WHAT IS NEEDED: Retype each entry below, keeping every character the same.

RECORDS PROVIDED:

■ ■ ■ ■

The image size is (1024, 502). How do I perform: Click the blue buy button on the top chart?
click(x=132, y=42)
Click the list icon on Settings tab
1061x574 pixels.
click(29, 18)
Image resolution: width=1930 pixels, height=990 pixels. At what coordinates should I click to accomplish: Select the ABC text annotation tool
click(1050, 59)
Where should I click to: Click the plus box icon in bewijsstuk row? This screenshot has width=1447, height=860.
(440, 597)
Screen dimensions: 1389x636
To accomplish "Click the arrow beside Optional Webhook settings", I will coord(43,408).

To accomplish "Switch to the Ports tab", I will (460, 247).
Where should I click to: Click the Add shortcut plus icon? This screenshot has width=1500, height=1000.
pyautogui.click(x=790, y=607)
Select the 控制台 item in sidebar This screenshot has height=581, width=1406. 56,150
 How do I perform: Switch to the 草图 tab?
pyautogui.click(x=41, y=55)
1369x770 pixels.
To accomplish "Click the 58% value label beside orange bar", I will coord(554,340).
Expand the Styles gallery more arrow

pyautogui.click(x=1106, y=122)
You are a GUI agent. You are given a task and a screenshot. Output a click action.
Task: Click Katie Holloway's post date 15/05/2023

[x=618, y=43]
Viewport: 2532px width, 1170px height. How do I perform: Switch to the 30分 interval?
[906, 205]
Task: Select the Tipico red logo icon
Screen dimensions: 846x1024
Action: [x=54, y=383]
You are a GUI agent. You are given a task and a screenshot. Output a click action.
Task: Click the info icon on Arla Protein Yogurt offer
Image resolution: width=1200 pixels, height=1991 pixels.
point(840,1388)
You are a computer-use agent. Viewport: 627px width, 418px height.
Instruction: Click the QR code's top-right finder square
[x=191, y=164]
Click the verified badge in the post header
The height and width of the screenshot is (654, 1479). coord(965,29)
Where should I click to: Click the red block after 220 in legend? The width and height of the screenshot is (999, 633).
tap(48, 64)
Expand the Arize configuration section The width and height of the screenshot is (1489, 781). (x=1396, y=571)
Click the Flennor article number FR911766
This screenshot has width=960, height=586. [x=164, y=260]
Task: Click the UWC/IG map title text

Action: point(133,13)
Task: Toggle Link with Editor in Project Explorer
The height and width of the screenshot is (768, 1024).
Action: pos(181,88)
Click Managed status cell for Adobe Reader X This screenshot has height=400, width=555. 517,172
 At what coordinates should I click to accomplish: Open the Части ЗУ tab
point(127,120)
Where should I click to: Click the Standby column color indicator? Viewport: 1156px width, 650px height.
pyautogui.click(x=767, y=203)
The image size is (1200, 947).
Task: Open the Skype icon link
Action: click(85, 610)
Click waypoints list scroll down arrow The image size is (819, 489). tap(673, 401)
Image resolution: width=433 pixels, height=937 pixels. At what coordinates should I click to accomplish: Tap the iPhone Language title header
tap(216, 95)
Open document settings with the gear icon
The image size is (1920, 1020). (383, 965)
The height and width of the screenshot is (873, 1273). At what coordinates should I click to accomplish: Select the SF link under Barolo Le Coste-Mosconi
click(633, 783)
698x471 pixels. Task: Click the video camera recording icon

■ ■ ■ ■

ANSWER SECTION:
The image size is (1024, 502). How do I perform: Click the blue buy button on the top chart?
click(x=132, y=42)
Click the list icon on Settings tab
1061x574 pixels.
click(29, 18)
Image resolution: width=1930 pixels, height=990 pixels. At what coordinates should I click to accomplish: Select the ABC text annotation tool
click(1050, 59)
Where should I click to: Click the plus box icon in bewijsstuk row? This screenshot has width=1447, height=860.
(440, 597)
Screen dimensions: 1389x636
To accomplish "Click the arrow beside Optional Webhook settings", I will coord(43,408).

To accomplish "Switch to the Ports tab", I will (460, 247).
Where should I click to: Click the Add shortcut plus icon? This screenshot has width=1500, height=1000.
pyautogui.click(x=790, y=607)
Select the 控制台 item in sidebar This screenshot has height=581, width=1406. 56,150
 How do I perform: Switch to the 草图 tab?
pyautogui.click(x=41, y=55)
1369x770 pixels.
To accomplish "Click the 58% value label beside orange bar", I will coord(554,340).
Expand the Styles gallery more arrow

pyautogui.click(x=1106, y=122)
You are a GUI agent. You are given a task and a screenshot. Output a click action.
Task: Click Katie Holloway's post date 15/05/2023

[x=618, y=43]
Viewport: 2532px width, 1170px height. How do I perform: Switch to the 30分 interval?
[906, 205]
Task: Select the Tipico red logo icon
Screen dimensions: 846x1024
Action: [x=54, y=383]
You are a GUI agent. You are given a task and a screenshot. Output a click action.
Task: Click the info icon on Arla Protein Yogurt offer
Image resolution: width=1200 pixels, height=1991 pixels.
point(840,1388)
You are a computer-use agent. Viewport: 627px width, 418px height.
Instruction: Click the QR code's top-right finder square
[x=191, y=164]
Click the verified badge in the post header
The height and width of the screenshot is (654, 1479). coord(965,29)
Where should I click to: Click the red block after 220 in legend? The width and height of the screenshot is (999, 633).
tap(48, 64)
Expand the Arize configuration section The width and height of the screenshot is (1489, 781). (x=1396, y=571)
Click the Flennor article number FR911766
This screenshot has width=960, height=586. [x=164, y=260]
Task: Click the UWC/IG map title text

Action: point(133,13)
Task: Toggle Link with Editor in Project Explorer
The height and width of the screenshot is (768, 1024).
Action: pos(181,88)
Click Managed status cell for Adobe Reader X This screenshot has height=400, width=555. 517,172
 At what coordinates should I click to accomplish: Open the Части ЗУ tab
point(127,120)
Where should I click to: Click the Standby column color indicator? Viewport: 1156px width, 650px height.
pyautogui.click(x=767, y=203)
The image size is (1200, 947).
Task: Open the Skype icon link
Action: click(85, 610)
Click waypoints list scroll down arrow The image size is (819, 489). tap(673, 401)
Image resolution: width=433 pixels, height=937 pixels. At what coordinates should I click to accomplish: Tap the iPhone Language title header
tap(216, 95)
Open document settings with the gear icon
The image size is (1920, 1020). (383, 965)
The height and width of the screenshot is (873, 1273). At what coordinates should I click to accomplish: Select the SF link under Barolo Le Coste-Mosconi
click(633, 783)
698x471 pixels. Task: Click the video camera recording icon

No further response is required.